Objective: The aim of this work was to investigate in more detail the dental clinical features that could serve to define subphenotypes of oral clefts.
Design: Dental records of oral cleft subjects from a group of 164 cases were examined, and 157 were included in this study. In addition, 65 families with two or more siblings born with clefts and 30 control families were evaluated to determine whether dental phenotypes were sporadic. Type of oral cleft and dental phenotypes (tooth agenesis, supernumerary teeth, taurodontism, dental transposition, and microdontia) outside the cleft area were investigated. Association of dental anomalies with preferential subtypes of cleft (subphenotype) was assessed.

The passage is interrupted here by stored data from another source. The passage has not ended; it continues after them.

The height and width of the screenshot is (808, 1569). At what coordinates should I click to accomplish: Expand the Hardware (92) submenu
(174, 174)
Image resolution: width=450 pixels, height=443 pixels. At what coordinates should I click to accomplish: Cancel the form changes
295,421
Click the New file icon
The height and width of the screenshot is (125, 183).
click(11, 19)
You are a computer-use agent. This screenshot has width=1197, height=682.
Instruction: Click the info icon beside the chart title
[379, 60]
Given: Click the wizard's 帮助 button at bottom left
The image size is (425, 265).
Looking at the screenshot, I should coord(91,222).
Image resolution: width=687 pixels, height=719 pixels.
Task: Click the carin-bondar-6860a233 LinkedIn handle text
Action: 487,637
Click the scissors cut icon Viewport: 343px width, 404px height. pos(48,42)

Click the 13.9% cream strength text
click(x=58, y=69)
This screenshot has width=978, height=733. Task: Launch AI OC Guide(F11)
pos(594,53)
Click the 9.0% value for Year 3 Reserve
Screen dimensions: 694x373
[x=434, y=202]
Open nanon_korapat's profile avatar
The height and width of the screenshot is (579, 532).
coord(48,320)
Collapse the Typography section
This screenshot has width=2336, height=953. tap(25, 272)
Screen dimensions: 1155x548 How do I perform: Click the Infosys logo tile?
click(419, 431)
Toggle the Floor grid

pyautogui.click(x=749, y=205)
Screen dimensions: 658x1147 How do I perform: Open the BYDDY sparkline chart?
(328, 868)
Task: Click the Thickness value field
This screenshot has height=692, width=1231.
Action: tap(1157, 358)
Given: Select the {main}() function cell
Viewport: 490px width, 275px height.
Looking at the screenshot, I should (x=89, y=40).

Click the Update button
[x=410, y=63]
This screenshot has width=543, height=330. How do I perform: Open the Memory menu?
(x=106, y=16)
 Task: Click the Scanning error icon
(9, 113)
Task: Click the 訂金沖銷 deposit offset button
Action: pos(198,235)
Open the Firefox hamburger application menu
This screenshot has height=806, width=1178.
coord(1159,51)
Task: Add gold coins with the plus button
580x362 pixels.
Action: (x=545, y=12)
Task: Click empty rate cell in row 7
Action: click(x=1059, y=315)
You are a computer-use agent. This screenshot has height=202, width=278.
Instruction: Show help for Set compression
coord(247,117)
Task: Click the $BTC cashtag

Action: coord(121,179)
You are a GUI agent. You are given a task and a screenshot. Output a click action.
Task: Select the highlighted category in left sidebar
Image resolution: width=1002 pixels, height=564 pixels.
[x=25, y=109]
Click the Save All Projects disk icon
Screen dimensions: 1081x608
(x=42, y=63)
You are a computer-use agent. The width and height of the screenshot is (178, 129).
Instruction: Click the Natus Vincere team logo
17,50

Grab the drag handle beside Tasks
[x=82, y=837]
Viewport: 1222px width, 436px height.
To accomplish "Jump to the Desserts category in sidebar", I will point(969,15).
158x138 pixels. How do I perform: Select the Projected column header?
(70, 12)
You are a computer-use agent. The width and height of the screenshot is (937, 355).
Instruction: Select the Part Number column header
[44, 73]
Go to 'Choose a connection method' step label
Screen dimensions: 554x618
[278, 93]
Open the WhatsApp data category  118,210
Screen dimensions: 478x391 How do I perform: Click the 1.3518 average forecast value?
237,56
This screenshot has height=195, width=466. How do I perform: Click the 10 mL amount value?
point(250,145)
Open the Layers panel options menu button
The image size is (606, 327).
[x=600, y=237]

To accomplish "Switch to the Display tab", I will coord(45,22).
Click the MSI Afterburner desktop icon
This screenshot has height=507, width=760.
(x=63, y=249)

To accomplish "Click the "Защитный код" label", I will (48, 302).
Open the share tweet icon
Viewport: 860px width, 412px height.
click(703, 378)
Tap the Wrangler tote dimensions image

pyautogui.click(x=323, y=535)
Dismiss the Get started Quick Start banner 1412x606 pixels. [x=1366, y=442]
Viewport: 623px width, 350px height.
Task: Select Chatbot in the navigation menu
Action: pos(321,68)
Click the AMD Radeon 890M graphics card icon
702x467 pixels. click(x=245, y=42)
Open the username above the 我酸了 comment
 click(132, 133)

Results: A total of 74 subjects presented at least one developmental dental anomaly. Tooth agenesis was the most common dental anomaly (28.6%), followed by taurodontism (15.2%). Supernumerary teeth were associated with cleft palate only (p = .05). The absence of maxillary left lateral incisors was significantly associated with unilateral right cleft lip (p = .02). Bilateral clefts were strongly associated with bilateral dental anomalies (p < 0.001). In the cleft lip and palate group, tooth agenesis was associated with dental transposition (p = .03) and with supernumerary teeth (p = .009). Subjects with oral clefts have a higher risk of tooth agenesis (odds ratio = 3.33; 95% confidence interval, 1.18 to 10.13) and taurodontism (odds ratio = 3.95; 95% confidence interval, 2.28 to 6.82). Tooth agenesis, microdontic upper lateral incisors, and supernumerary teeth were most commonly found in unaffected siblings and parents of children born with clefts in comparison with families with no family history of clefts (p = .01).
Conclusion: The preferential associations between specific cleft types with dental phenotypes suggest dental anomalies can be used as clinical markers to define the subphenotype isolated cleft lip and palate.